Migration aus Afrika: Libyscher Warlord hält Flüchtlinge auf
Ein Kriegsfürst in Libyen sorgt dafür, dass sich die Zahl der Migranten auf der Mittelmeerroute verringert. Ist die italienische Regierung beteiligt?
Sabratha, für seine römischen Ruinen bekannt, war zuvor der Hauptort gewesen, von dem aus Flüchtlinge von Schleusern ins Mittelmeer geschickt wurden. Jetzt patrouilliere an den Ständen von Sabratha rund um die Uhr eine bewaffnete Gruppe unter dem Kommando seines Krisenstabes zusammen mit „empörten Bürgern“, berichtete Bürgermeister Dhawadi dem libyschen TV-Sender 218.
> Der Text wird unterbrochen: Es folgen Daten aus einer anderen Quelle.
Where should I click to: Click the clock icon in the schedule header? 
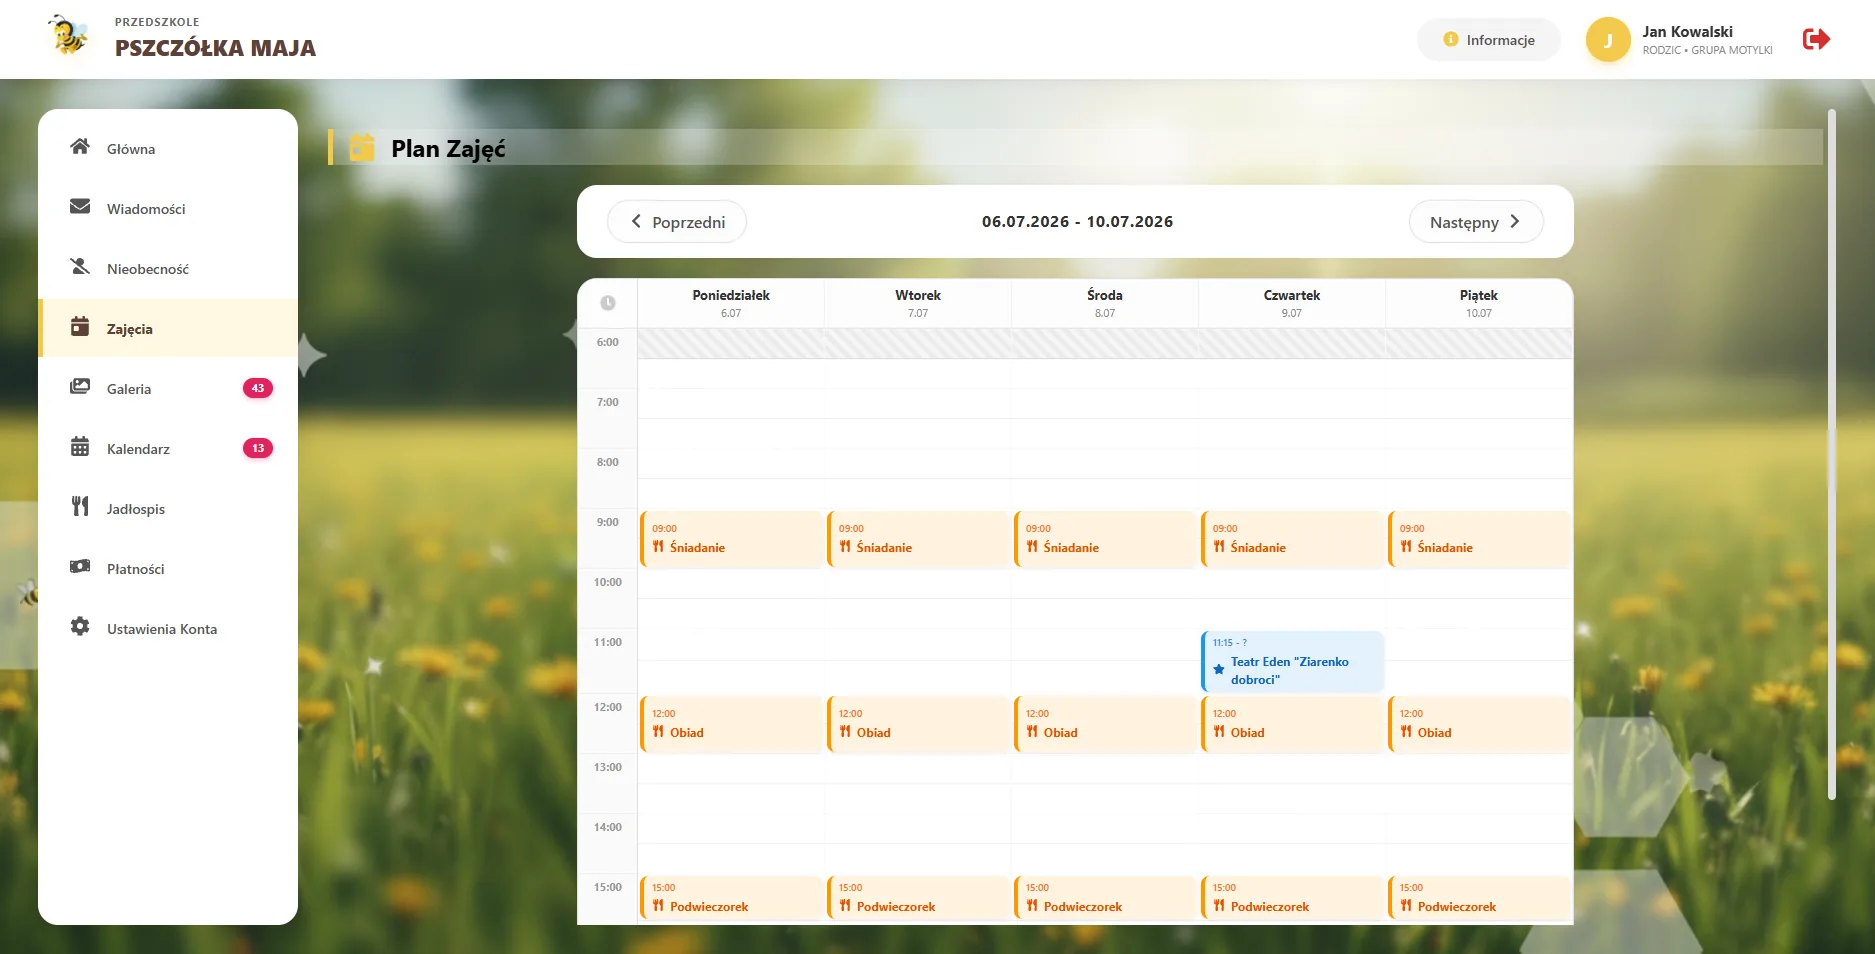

Wer ist die bewaffnete Gruppe? Lokale Quellen berichten der taz von einer Vereinbarung zwischen libyschen Stammesführern, der Gemeinde und einer „Brigade 48“, die sich selbst als Teil einer noch zu gründenden Nationalgarde Libyens betrachtet. Anführer der „Brigade 48“ ist Ahmed Dabashi, der noch vor wenigen Wochen selbst zu den einflussreichsten Schmuggelbossen der Region zwischen Tripolis und der tunesischen Grenze zählte.
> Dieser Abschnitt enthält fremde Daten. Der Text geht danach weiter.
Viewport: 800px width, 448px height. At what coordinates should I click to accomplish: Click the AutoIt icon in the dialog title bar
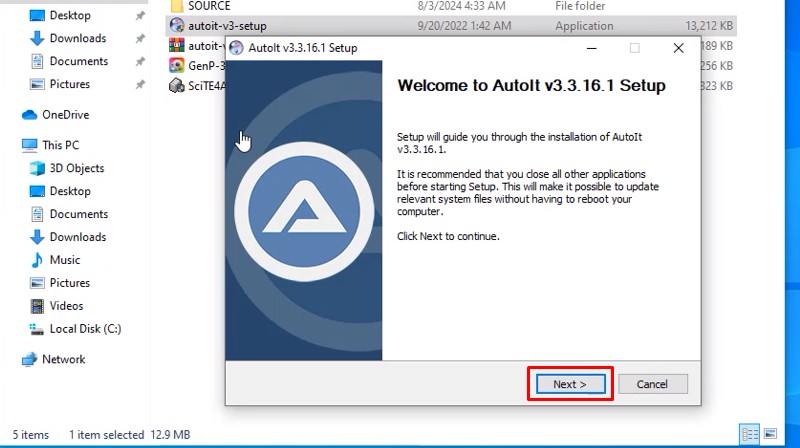237,48
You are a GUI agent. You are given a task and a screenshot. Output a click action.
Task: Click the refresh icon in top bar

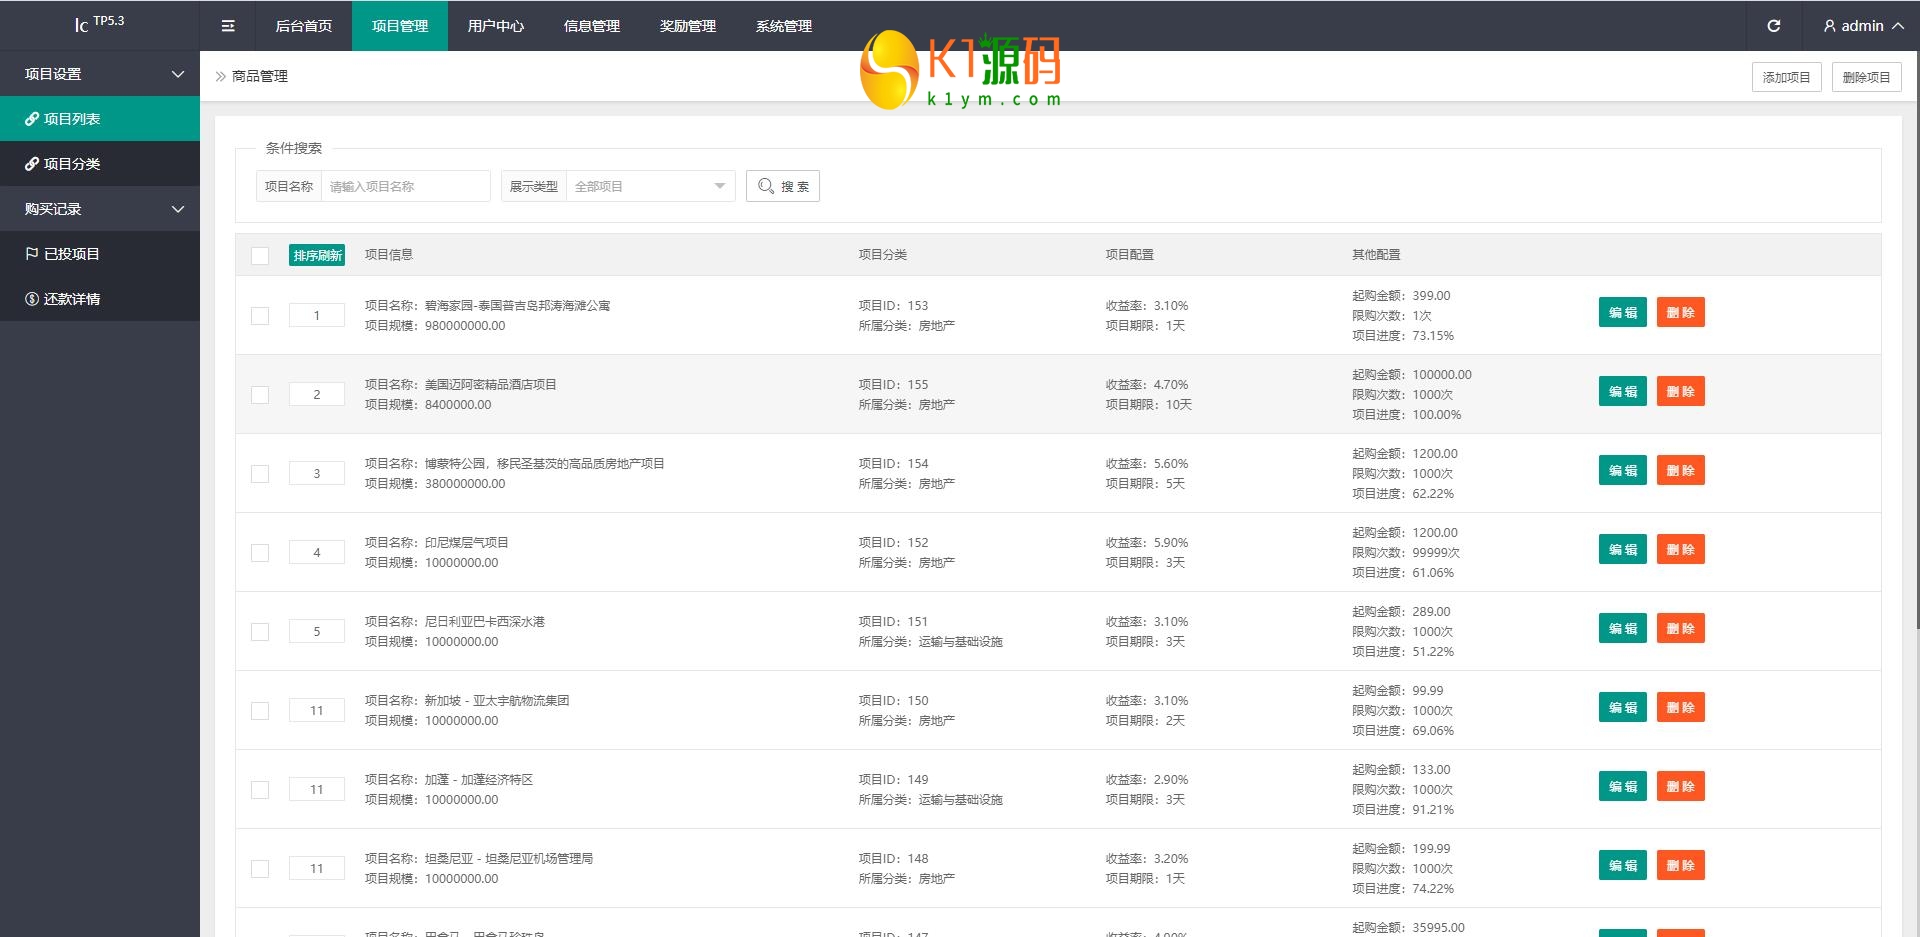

Zur Großfamilie Dabashi gehören schillernde Figuren wie der ehemalige UN-Botschafter Libyens und der frühere lokale Anführer des sogenannten „Islamischen Staats“ (IS), Abdallah Dabashi. Der unterhielt fünf Kilometer südlich von Sabratha entfernt ein Camp, in dem IS-Kämpfer für den Kampf trainiert wurden. Das Camp wurde Anfang 2015 von US-Kampfflugzeugen bombardiert. Im Februar 2016 starb Abdallah Dabashi bei einem Angriff.
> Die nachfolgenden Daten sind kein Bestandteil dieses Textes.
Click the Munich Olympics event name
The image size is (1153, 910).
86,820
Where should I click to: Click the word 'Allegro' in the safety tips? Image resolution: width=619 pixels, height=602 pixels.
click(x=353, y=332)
Schmugglerboss Ahmed Dabashi hatte sich mit seinem IS-Cousin arrangiert und wurde dabei angeblich Multimillionär. Dass damit auch der IS beim Geschäft mit den Migranten gut mitverdiente, nahm man in Sabratha in Kauf.
Der neue starke Mann von Sabratha
Aber zuletzt war die Allianz zerbröckelt. Nachdem die IS-Kämpfer aus vielen Städten Libyens verdrängt wurden und Gräueltaten begangen, führte Ahmed Dabashi eine Koalition gegen die „tunesischen Extremisten“ an.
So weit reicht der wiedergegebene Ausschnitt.